::: DATA FOR ANALYSIS

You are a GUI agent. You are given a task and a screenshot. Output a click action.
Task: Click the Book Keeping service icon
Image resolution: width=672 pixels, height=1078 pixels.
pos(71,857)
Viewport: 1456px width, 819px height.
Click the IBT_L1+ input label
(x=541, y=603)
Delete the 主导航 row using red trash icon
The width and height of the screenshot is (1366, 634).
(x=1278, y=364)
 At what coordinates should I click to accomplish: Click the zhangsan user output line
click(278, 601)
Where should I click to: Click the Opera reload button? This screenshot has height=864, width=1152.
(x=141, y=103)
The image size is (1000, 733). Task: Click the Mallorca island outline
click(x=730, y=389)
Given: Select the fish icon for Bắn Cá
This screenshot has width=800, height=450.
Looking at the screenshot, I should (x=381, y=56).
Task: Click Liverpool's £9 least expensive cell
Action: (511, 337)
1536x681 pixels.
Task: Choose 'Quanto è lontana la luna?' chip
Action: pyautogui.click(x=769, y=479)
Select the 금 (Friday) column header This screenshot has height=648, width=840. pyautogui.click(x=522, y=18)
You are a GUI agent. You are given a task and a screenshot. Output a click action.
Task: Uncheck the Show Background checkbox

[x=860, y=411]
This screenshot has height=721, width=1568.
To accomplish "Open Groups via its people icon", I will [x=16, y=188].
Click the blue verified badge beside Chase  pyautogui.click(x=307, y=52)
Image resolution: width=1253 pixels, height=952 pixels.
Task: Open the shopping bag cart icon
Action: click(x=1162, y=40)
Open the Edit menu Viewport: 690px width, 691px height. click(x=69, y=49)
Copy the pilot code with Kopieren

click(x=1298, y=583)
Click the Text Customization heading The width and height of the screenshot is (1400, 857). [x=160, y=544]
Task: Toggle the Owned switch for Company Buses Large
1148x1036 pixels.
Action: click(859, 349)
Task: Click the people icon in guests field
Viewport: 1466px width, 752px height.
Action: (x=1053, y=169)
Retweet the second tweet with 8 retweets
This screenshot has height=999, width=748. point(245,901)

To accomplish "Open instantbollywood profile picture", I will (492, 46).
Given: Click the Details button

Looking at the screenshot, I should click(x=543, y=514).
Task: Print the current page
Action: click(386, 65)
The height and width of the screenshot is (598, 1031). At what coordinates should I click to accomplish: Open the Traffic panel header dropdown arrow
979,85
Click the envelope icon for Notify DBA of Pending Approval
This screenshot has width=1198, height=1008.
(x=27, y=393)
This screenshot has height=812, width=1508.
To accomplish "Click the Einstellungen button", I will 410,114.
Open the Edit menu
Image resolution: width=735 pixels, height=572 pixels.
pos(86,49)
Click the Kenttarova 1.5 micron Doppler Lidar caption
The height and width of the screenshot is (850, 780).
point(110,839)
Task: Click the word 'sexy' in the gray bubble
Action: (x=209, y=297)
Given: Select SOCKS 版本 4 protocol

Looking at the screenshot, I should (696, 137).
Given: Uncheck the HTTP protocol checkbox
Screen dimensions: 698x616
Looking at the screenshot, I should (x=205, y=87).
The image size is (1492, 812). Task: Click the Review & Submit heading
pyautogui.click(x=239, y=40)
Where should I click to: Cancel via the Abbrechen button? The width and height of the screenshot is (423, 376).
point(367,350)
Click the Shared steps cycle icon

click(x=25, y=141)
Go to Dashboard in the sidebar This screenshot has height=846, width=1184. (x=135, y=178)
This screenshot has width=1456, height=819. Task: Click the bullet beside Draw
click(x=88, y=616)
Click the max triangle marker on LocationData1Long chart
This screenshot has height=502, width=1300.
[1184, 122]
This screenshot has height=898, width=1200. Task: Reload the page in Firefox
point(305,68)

::::::

**TASK OBJECTIVE**
Transcribe, exactly and without additions, the lines of the records above, beginning with the line that contains "Given: Click the Details button" and ending with the line that contains "This screenshot has height=812, width=1508.", both included.

**TASK RESULT**
Given: Click the Details button

Looking at the screenshot, I should click(x=543, y=514).
Task: Print the current page
Action: click(386, 65)
The height and width of the screenshot is (598, 1031). At what coordinates should I click to accomplish: Open the Traffic panel header dropdown arrow
979,85
Click the envelope icon for Notify DBA of Pending Approval
This screenshot has width=1198, height=1008.
(x=27, y=393)
This screenshot has height=812, width=1508.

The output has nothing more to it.